Job a: Reproduce the passage on GED testing, starting at "To ensure fairness, all" and ending at "items in Part I.".

Passage shown:
━━━━━━
To ensure fairness, all GED Testing Centers must adhere to the uniform testing standards specified by the American Council on Education, including adherence to the provisions of the Americans with Disabilities Act of 1990 or the Canadian Charter of Rights and Freedoms.
Local policies determine whether students must take all five tests in one day. Some locations divide the tests among two or more days, and testing days are not always consecutive.
The "Language Arts: Writing" test portion is divided into two parts, of which the first covers sentence structure, organization, usage, and mechanics. Test-takers read text from business, informational, and instructional publications and then correct, revise, or improve the text according to Edited American English standards (or equivalent standards in Spanish and French versions). Test-takers have 75 minutes to complete the 50 items in Part I.
━━━━━━
Given information:
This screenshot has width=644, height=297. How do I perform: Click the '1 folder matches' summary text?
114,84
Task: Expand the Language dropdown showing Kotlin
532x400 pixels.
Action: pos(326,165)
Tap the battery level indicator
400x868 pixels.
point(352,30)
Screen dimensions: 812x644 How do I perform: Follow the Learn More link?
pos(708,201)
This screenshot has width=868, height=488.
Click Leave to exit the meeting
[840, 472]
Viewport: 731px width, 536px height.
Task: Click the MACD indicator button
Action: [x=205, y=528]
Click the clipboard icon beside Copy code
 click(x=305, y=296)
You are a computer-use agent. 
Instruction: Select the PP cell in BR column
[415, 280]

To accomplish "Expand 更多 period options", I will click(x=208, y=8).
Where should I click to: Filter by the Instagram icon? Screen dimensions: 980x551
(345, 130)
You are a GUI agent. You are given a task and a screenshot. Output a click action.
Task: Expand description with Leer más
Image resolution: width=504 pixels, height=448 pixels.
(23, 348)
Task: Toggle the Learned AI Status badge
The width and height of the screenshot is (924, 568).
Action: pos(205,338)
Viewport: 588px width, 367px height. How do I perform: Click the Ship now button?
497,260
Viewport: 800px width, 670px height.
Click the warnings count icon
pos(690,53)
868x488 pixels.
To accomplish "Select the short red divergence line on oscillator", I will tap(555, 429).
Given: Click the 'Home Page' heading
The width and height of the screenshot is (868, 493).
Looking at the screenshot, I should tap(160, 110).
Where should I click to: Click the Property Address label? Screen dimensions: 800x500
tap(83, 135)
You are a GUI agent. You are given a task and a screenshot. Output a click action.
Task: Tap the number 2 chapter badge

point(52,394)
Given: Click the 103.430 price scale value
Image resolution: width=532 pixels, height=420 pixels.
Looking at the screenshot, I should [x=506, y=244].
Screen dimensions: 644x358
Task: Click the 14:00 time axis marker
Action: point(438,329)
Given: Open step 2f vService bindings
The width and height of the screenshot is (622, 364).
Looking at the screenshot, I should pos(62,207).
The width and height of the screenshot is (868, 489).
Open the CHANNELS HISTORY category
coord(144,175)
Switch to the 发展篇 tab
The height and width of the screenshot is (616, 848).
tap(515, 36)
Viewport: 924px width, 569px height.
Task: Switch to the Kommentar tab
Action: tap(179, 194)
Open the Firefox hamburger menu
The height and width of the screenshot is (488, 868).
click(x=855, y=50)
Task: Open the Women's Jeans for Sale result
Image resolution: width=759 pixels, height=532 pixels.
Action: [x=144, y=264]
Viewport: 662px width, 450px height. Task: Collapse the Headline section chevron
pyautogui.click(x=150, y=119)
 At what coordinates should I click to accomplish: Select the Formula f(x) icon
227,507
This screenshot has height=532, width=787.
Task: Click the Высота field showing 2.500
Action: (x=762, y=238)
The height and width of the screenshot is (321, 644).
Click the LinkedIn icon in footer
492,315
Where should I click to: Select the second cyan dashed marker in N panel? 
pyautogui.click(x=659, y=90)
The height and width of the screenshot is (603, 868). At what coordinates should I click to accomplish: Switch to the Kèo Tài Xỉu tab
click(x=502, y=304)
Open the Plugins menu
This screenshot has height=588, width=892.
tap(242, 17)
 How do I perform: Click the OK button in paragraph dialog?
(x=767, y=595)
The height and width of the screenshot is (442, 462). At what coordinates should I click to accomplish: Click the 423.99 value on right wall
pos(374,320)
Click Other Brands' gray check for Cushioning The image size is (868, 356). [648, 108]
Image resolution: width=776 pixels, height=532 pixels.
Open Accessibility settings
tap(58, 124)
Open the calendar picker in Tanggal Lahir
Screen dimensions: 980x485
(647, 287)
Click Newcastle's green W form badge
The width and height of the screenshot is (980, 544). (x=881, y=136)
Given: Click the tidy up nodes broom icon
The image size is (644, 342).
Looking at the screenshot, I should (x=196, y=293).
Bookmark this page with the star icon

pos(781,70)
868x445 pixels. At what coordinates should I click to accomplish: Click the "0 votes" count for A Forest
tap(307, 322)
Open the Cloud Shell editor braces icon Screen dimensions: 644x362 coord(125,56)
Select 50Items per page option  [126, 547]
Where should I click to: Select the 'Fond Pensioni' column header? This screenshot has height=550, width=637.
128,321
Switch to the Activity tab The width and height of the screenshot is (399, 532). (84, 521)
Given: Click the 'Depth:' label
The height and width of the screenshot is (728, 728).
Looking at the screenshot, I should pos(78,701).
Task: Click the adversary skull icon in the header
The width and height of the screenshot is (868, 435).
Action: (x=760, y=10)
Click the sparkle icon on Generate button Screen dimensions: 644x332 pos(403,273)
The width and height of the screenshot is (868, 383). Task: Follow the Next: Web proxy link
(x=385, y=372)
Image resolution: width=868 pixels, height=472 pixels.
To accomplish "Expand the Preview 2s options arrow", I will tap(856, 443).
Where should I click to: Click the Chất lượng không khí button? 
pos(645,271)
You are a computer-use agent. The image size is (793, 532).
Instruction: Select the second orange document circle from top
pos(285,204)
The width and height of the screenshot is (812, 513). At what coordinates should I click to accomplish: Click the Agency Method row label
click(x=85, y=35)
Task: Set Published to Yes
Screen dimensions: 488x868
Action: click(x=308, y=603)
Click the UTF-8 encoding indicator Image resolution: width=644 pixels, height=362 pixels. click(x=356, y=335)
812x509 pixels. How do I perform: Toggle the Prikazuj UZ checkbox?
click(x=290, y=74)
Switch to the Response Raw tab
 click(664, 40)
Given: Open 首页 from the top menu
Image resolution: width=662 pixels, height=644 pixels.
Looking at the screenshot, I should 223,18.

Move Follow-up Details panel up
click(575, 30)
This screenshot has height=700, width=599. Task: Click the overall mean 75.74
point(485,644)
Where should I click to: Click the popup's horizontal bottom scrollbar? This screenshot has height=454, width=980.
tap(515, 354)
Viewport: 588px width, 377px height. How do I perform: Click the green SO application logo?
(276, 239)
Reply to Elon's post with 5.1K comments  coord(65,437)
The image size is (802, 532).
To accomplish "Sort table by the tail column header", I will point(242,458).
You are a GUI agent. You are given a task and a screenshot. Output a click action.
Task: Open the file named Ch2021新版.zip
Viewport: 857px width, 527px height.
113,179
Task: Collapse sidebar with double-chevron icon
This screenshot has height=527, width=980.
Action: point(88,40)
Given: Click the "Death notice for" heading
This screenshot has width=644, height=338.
━━━━━━
Job b: Arrange the records starting at the line that contains "Given: Click the 'Depth:' label" and ending at the line that contains "will tap(856, 443)." as a two-column CSV with the headers instruction and click_point. Give one row per request, holding its text and its answer, with each field in quotes and any line breaks turned into spaces.

Full solution a:
To ensure fairness, all GED Testing Centers must adhere to the uniform testing standards specified by the American Council on Education, including adherence to the provisions of the Americans with Disabilities Act of 1990 or the Canadian Charter of Rights and Freedoms.
Local policies determine whether students must take all five tests in one day. Some locations divide the tests among two or more days, and testing days are not always consecutive.
The "Language Arts: Writing" test portion is divided into two parts, of which the first covers sentence structure, organization, usage, and mechanics. Test-takers read text from business, informational, and instructional publications and then correct, revise, or improve the text according to Edited American English standards (or equivalent standards in Spanish and French versions). Test-takers have 75 minutes to complete the 50 items in Part I.

Full solution b:
instruction,click_point
"Given: Click the 'Depth:' label The height and width of the screenshot is (728, 728).","Looking at the screenshot, I should pos(78,701)."
"Task: Click the adversary skull icon in the header The width and height of the screenshot is (868, 435).","Action: (x=760, y=10)"
"Click the sparkle icon on Generate button Screen dimensions: 644x332","pos(403,273)"
"The width and height of the screenshot is (868, 383). Task: Follow the Next: Web proxy link","(x=385, y=372)"
"Image resolution: width=868 pixels, height=472 pixels. To accomplish ""Expand the Preview 2s options arrow"",","I will tap(856, 443)."